Todos los toponímicos marcianos mencionados en el capítulo 14, por inverosímiles que puedan resultar, están extraídos del Atlas de Marte de la NASA (1979). Para ahorrar al lector la comezón de la curiosidad insatisfecha, he aquí su procedencia original: Dank: ciudad de Omán; Dia-Cau: ciudad de Vietnam; Eil: ciudad de Somalia; Gagra: ciudad de Georgia (antigua URSS); Kagul: ciudad de Moldavia (antigua URSS); Surt: ciudad de Libia; Tiwi: ciudad de Omán; Waspam: ciudad de Nicaragua; Yat: ciudad de Nigeria.
En la actualidad trato de convencer al comité de nomenclatura de la Unión Astronómica Internacional para que se honre en Marte los nombres de Isaac Asimov, Robert Heinlein y Gene Roddenberry. Por desgracia todas las formaciones importantes han sido bautizadas ya, así que tal vez tengamos que conformarnos con Mercurio (lugar que, como apunta con agudeza mi contacto en la UAI, «probablemente no será colonizado en bastante tiempo»).
La base teórica de la doctrina de los Renacidos (capítulo 20) puede encontrarse en el artículo «Mensajes convenientemente codificados pueden trasmitir el contenido de información de un ser humano a través del espacio interestelar», de William A. Reupke, en Acta Astronáutica, Vol. 26, N.º 3/4, pp. 273-276, marzo/abril de 1992.
El episodio casi increíble de los fallos en los torpedos de la Marina (capítulo 44), que llevó casi dos años rectificar, puede encontrarse en las páginas de diversos libros sobre operaciones de submarinos norteamericanos en la Segunda Guerra Mundial. En uno de ellos se apunta: «La aguja percutora, que debía actuar bajo el impacto físico, resultaba demasiado frágil cuando el torpedo hacía un blanco directo, perpendicular a su objetivo (…). Así, cuanto más perfecto era el lanzamiento, mayor era el riesgo de fallo».

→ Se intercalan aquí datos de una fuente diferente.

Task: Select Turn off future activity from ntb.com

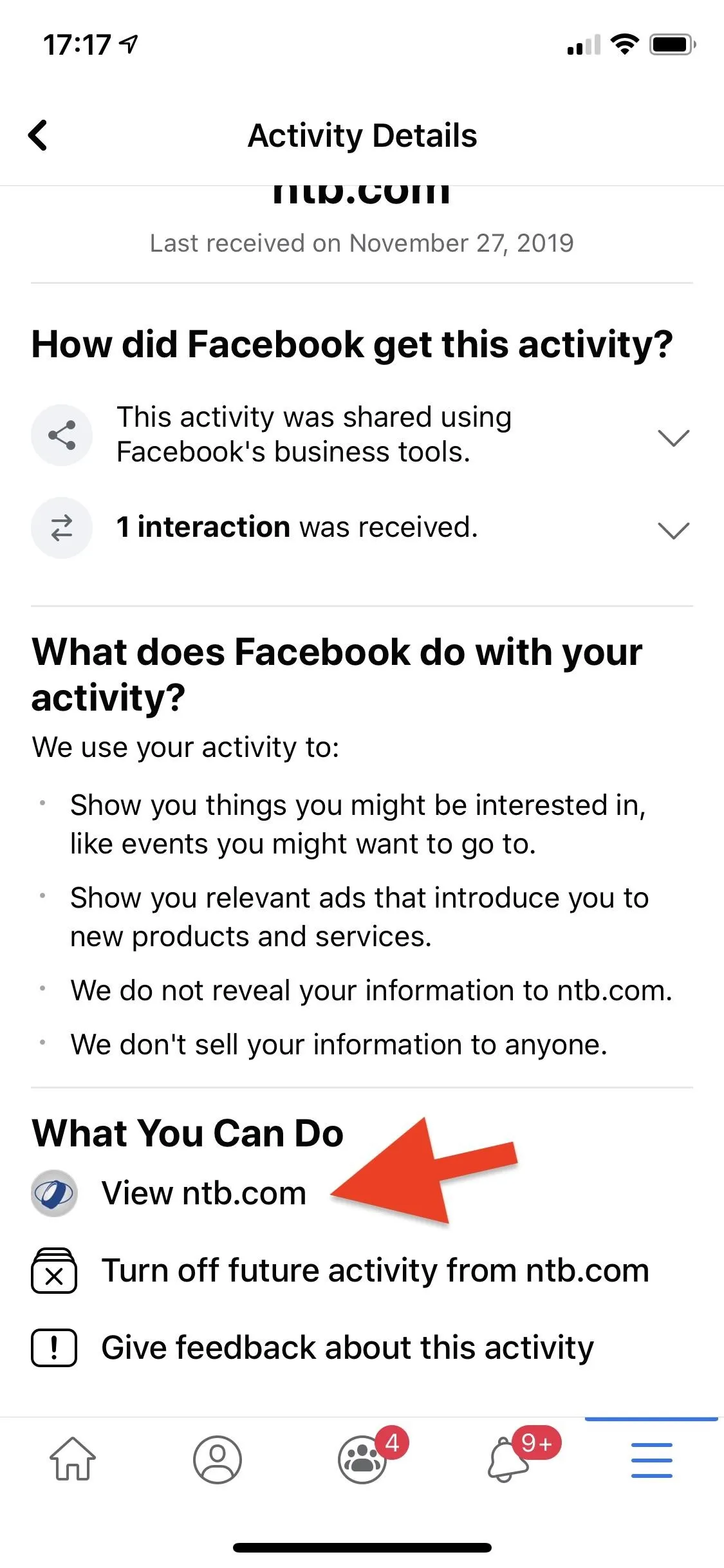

Pido disculpas a Bob Singh, modelo y ejemplo de vendedores de píldoras, por haber tomado prestado su nombre en un momento de distracción.
Mi agradecimiento a Ray Bradbury por permitirme utilizar la cita de Crónicas Marcianas («Encuentro nocturno») en el capítulo 24.
Mi gratitud, en especial, al príncipe Sultán al-Saud, astronauta de la lanzadera espacial, por su hospitalidad en la reunión de la Asociación de Exploradores del Espacio, celebrada en Riad en noviembre de 1989, que me proporcionó el primer contacto directo con la cultura islámica.
Y a Gentry Lee, por ampliar mis horizontes técnicos y psicológicos.
Un recuerdo especial, también, a Summa Corporation por un nódulo de manganeso dragado en 1972 a una profundidad de cinco mil metros, durante la preparación de la Operación Jennifer de la CIA (véase The Ghost from the Grand Banks [1990]). Se parece tanto a Kali que el mero hecho de sostenerlo en mis manos a menudo me ha proporcionado la inspiración en momentos difíciles.
Algunos programas informáticos que me han resultado de gran valor durante la confección de esta obra han sido Vistapro y Distant Suns (Virtual Reality Laboratory, 2341, Ganador Court, San Luis Obispo, California 93401) para el Amiga, y The Sky (Software Bisque, 912, Twelfth Street, Suite A, Golden, Colorado 80401) y Dance of the Planets (ARC Science Simulations, PO Box 1955-S, Loveland, Colorado 80539) para MS/DOS. También agradezco a Simon Tulloch sus cálculos orbitales, aunque en ocasiones he prescindido de la ley de los cuadrados inversos en pro de un mayor efecto dramático de la narración.